Uma nova abordagem para a pesquisa em ciência da computação
Pensar e desenvolver a “computação frugal” não consiste apenas em redefinir os métodos e técnicas no cerne da computação, mas também requer decidir coletivamente sobre os usos desejáveis, que devem sê-lo graças a essas inovações. Esses usos devem ser identificados como essenciais à vida da sociedade, mas compatíveis com os limites planetários e os pisos sociais.
Esta pergunta deve ser feita sobre todos os aspectos da pesquisa em ciência da computação.
Por exemplo, assumindo a existência de serviços digitais essenciais, como o acesso ao conhecimento ou a comunicação interpessoal, e perguntando qual é o impacto das técnicas de programação utilizadas para construir o software em questão.
Para o caso particular das linguagens de programação, como projetar uma linguagem "mínima" que permitisse o desenvolvimento desses serviços? Pelo contrário, quais conceitos normalmente manipulados por programadores deveriam ser banidos das linguagens de programação porque tornariam os serviços digitais inevitavelmente incompatíveis com as fronteiras planetárias?

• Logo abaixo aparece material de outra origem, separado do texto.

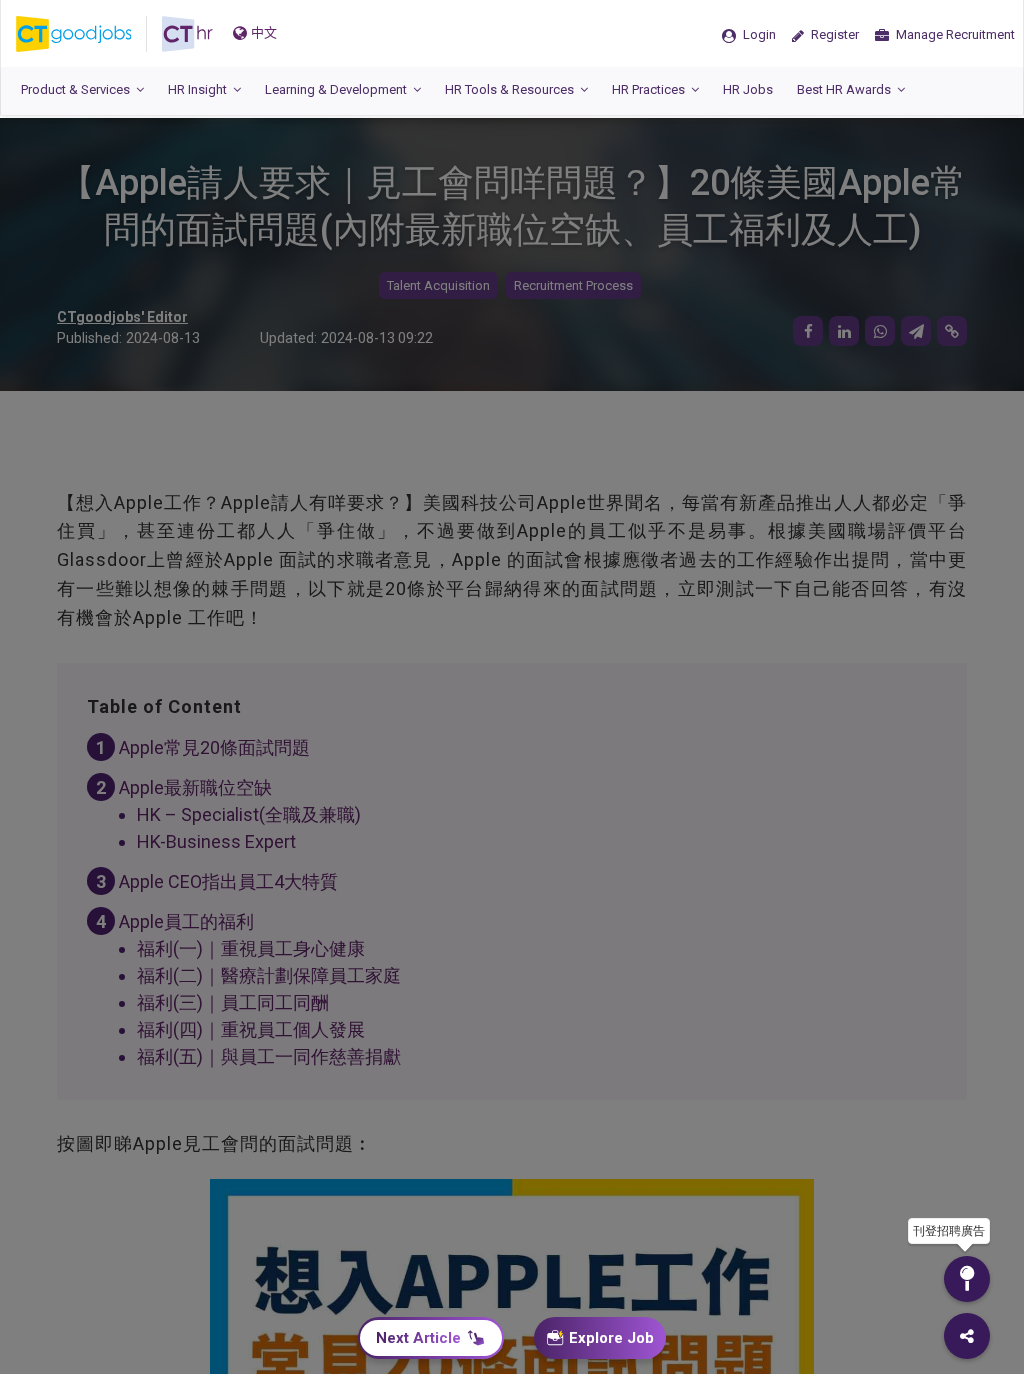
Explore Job (611, 1338)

Acreditamos que os pesquisadores em ciência da computação devem ousar adotar uma postura de distanciamento em relação ao ecossistema de inovação tecnológica. Este trabalho, situado na encruzilhada das disciplinas da informática e das ciências humanas e sociais, pretende promover uma compreensão sistémica dos problemas trazidos pela sociedade digital e tentar modestamente responder-lhes escolhendo outro caminho possível.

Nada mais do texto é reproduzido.